The task | All of the data that follows is to be printed exactly, without pictures.

#####

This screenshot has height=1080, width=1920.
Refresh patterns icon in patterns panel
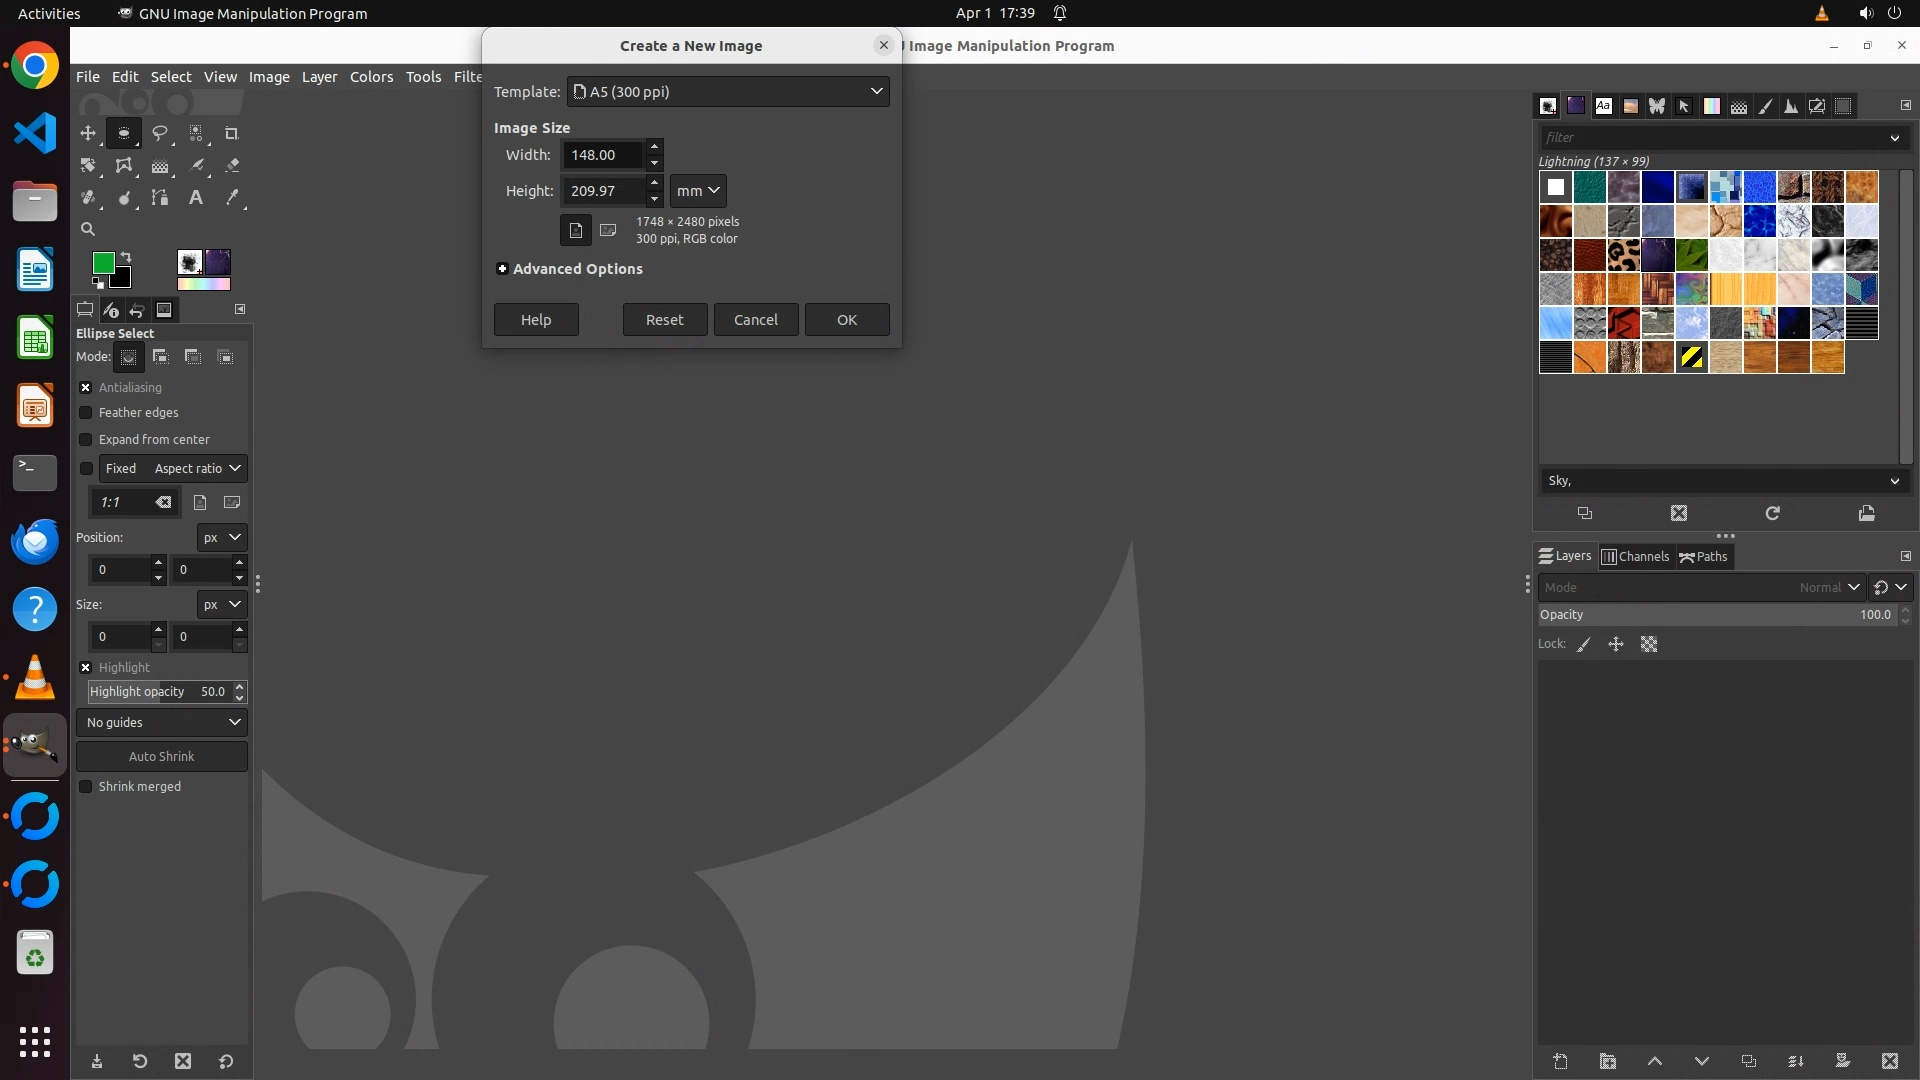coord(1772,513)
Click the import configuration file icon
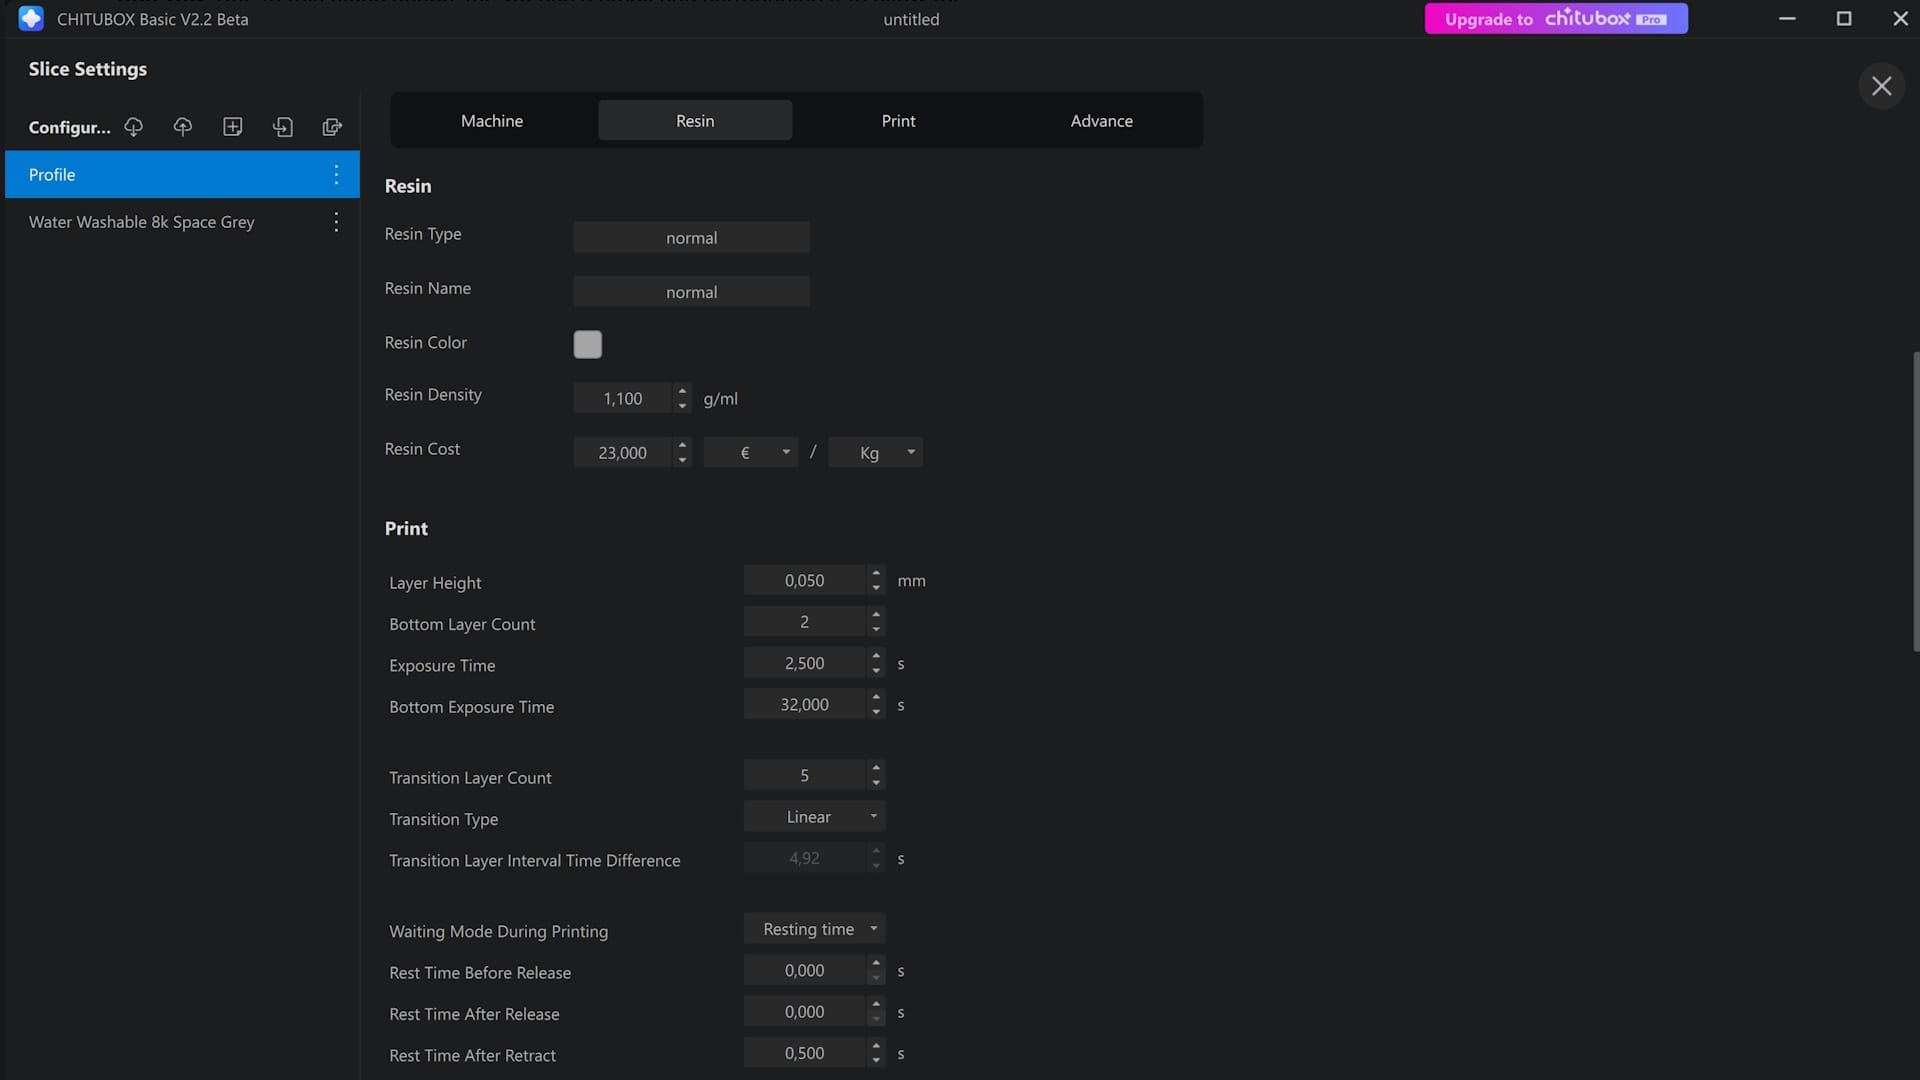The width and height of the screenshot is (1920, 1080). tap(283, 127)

#####

Response |
This screenshot has height=1080, width=1920.
Refresh patterns icon in patterns panel
coord(1772,513)
Click the import configuration file icon
The width and height of the screenshot is (1920, 1080). tap(283, 127)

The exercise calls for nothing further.